Text block:
──────

You’d be excused for thinking that this doesn’t sound too complicated, but the devil is in the details: to work out when a flight departing Los Angeles lands in Singapore, it’s not enough to know how long it will take, you need to account for time zones and daylight savings time as well.   It also requires keeping all the data coherent: if the user changes the duration of a flight, the arrival time must change as well, and vica versa.

To see the timezone calculations for the current flight, hover your mouse over the icon (in Detailed editor only), and to check the DST zone setting of any airport, pop up the Airport Search window by clicking on or .  An example:

This tells you that LAX is in UTC-7 (with DST active on April 30th) and SIN is in UTC+8 (no DST).  With an estimated flight duration of 18:01 plus the time difference of 15 hours, the flight arrives at 8:01 AM, two days after departure.

Handling DST is particularly complicated, as not only does DST start and end on different days every year, but it does so differently from country to country.  Currently, OpenFlights understands five flavors: European, North American (US/Canada/Mexico), South American (plus a few African countries), Australian and New Zealand, but there are many exceptions not yet coded in and you can help by spotting wrongly tagged airports, eg. many smaller airports in the DST-less states of Arizona, Hawaii, Queensland and the Northern Territory.   More gory details can be found in Help: Time.

Last but not least, departure times are also now supported both in OpenFlights’ native CSV format (bumped to v0.4, see spec) and in FlightMemory HTML imports.  Since arrival time can be computed from departure time and duration, it is not stored.

Disclaimer: One sentence in this blog post was provided by our sponsor. Guess which!

──────

To do: Please rewrite the stretch of the OpenFlights post that opens with "You’d be excused" and closes with "and vica versa.", substituting "Tokyo" for "Singapore". The data that comes next has no connection to the OpenFlights post.

Given information:
──────

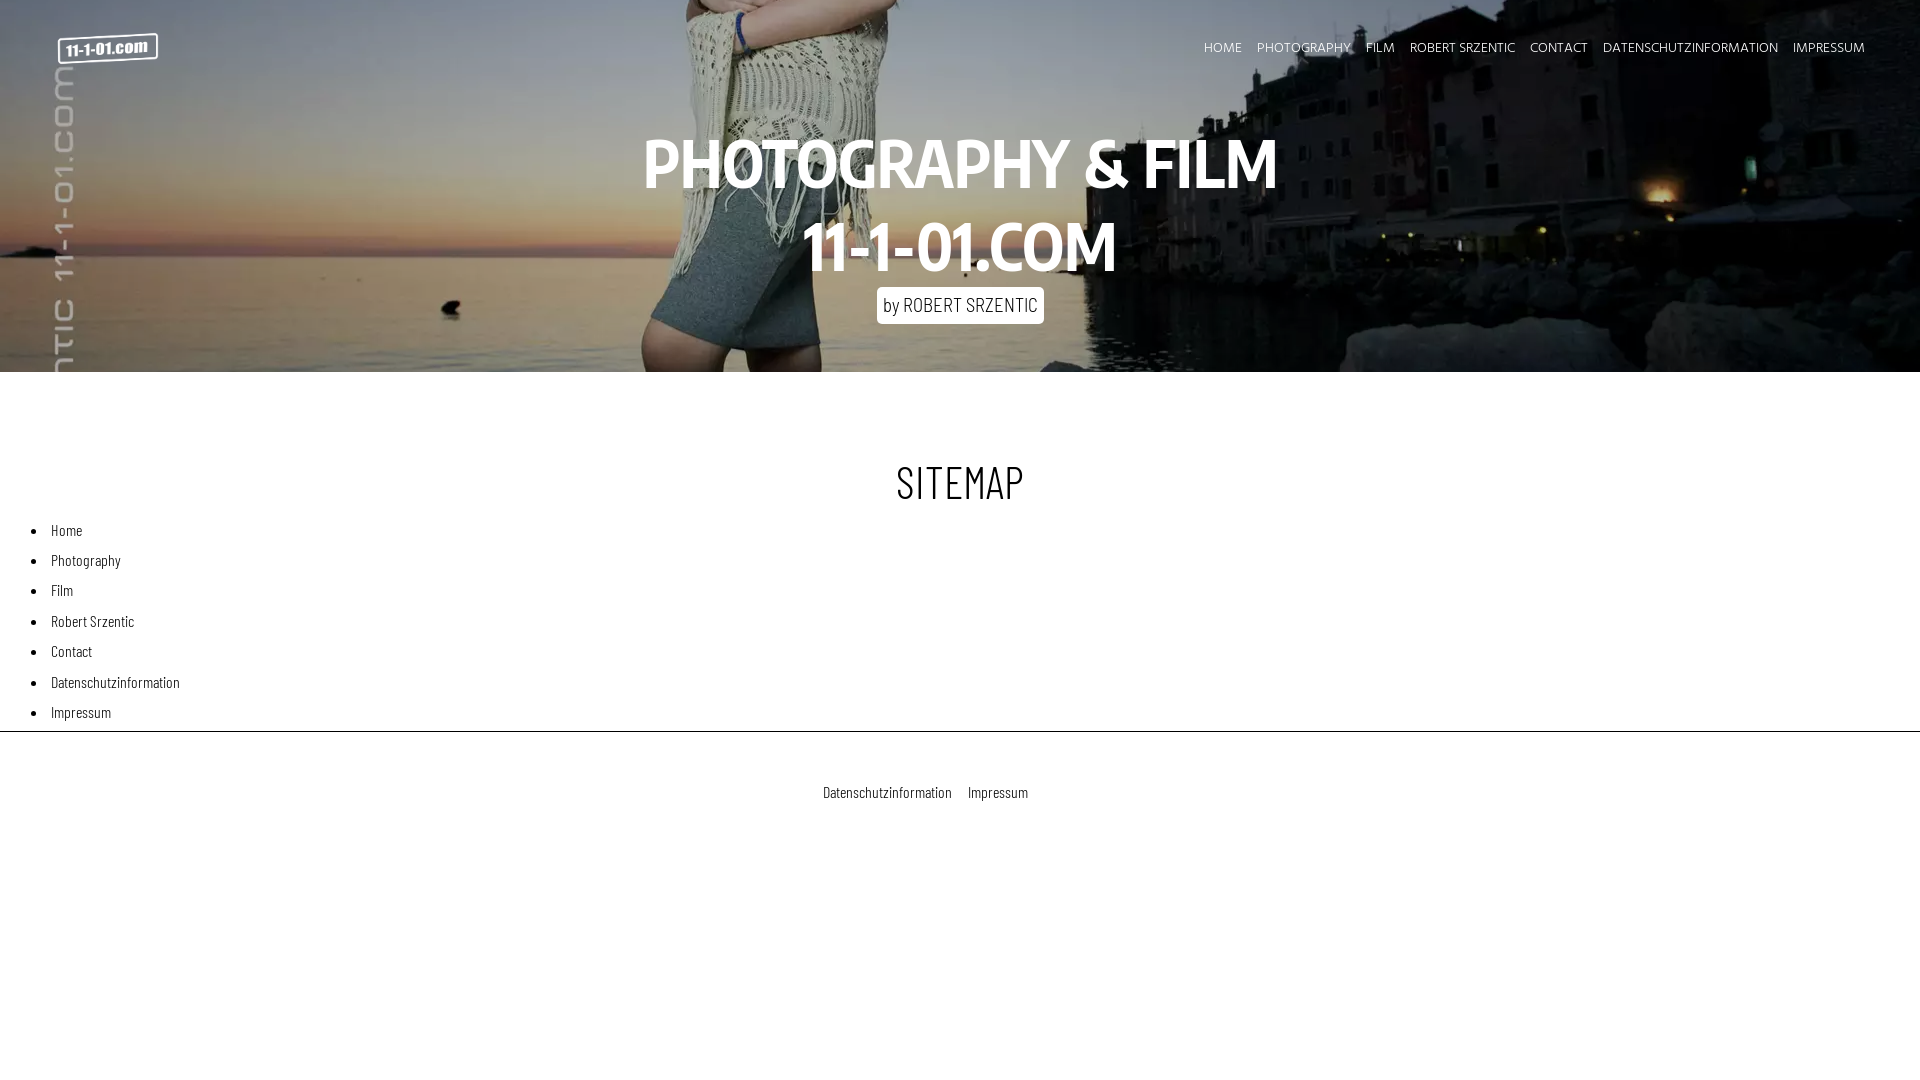  I want to click on PHOTOGRAPHY & FILM
11-1-01.COM, so click(960, 162).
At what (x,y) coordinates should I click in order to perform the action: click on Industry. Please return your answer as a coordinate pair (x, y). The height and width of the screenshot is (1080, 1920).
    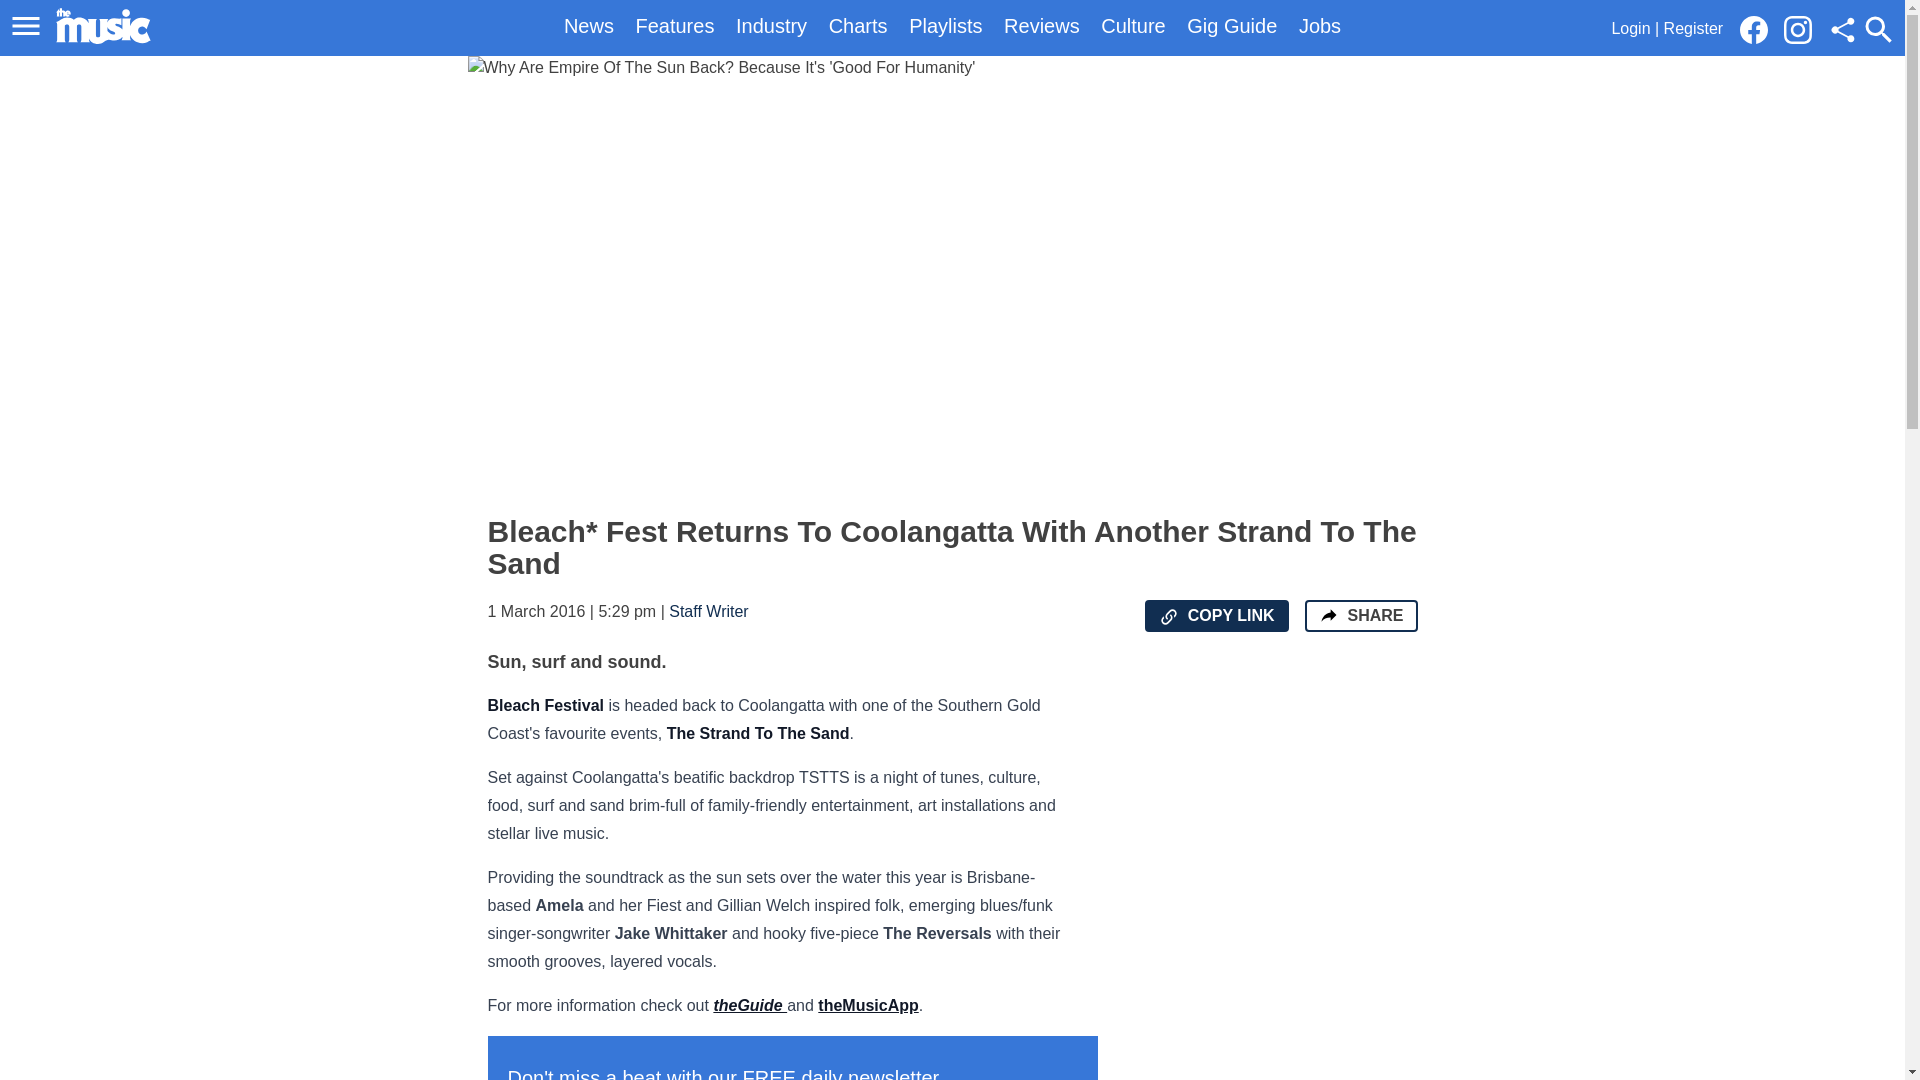
    Looking at the image, I should click on (770, 26).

──────

Response for this exercise:
You’d be excused for thinking that this doesn’t sound too complicated, but the devil is in the details: to work out when a flight departing Los Angeles lands in Tokyo, it’s not enough to know how long it will take, you need to account for time zones and daylight savings time as well.   It also requires keeping all the data coherent: if the user changes the duration of a flight, the arrival time must change as well, and vica versa.